GIVEN EXERCISE: Rewrite the lines below, replacing "click action" with "tap action" and leaving everything else untouched.

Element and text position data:
***

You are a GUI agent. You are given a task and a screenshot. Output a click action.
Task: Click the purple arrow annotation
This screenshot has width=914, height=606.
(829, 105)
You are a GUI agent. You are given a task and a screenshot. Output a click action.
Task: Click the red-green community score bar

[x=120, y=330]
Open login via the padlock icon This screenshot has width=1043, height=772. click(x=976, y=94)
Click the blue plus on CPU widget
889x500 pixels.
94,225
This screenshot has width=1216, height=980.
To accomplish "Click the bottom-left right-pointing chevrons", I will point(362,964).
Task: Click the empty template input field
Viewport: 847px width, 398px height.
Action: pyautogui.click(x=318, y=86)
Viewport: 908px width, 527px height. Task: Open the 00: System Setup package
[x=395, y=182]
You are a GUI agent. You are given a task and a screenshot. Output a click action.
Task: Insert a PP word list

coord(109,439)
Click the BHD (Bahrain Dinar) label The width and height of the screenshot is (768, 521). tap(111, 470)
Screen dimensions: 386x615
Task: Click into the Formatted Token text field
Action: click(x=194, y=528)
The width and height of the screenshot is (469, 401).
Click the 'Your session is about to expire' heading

***

CORRECT RESPONSE:
You are a GUI agent. You are given a task and a screenshot. Output a tap action.
Task: Click the purple arrow annotation
This screenshot has width=914, height=606.
(829, 105)
You are a GUI agent. You are given a task and a screenshot. Output a tap action.
Task: Click the red-green community score bar

[x=120, y=330]
Open login via the padlock icon This screenshot has width=1043, height=772. click(x=976, y=94)
Click the blue plus on CPU widget
889x500 pixels.
94,225
This screenshot has width=1216, height=980.
To accomplish "Click the bottom-left right-pointing chevrons", I will point(362,964).
Task: Click the empty template input field
Viewport: 847px width, 398px height.
Action: pyautogui.click(x=318, y=86)
Viewport: 908px width, 527px height. Task: Open the 00: System Setup package
[x=395, y=182]
You are a GUI agent. You are given a task and a screenshot. Output a tap action.
Task: Insert a PP word list

coord(109,439)
Click the BHD (Bahrain Dinar) label The width and height of the screenshot is (768, 521). tap(111, 470)
Screen dimensions: 386x615
Task: Click into the Formatted Token text field
Action: click(x=194, y=528)
The width and height of the screenshot is (469, 401).
Click the 'Your session is about to expire' heading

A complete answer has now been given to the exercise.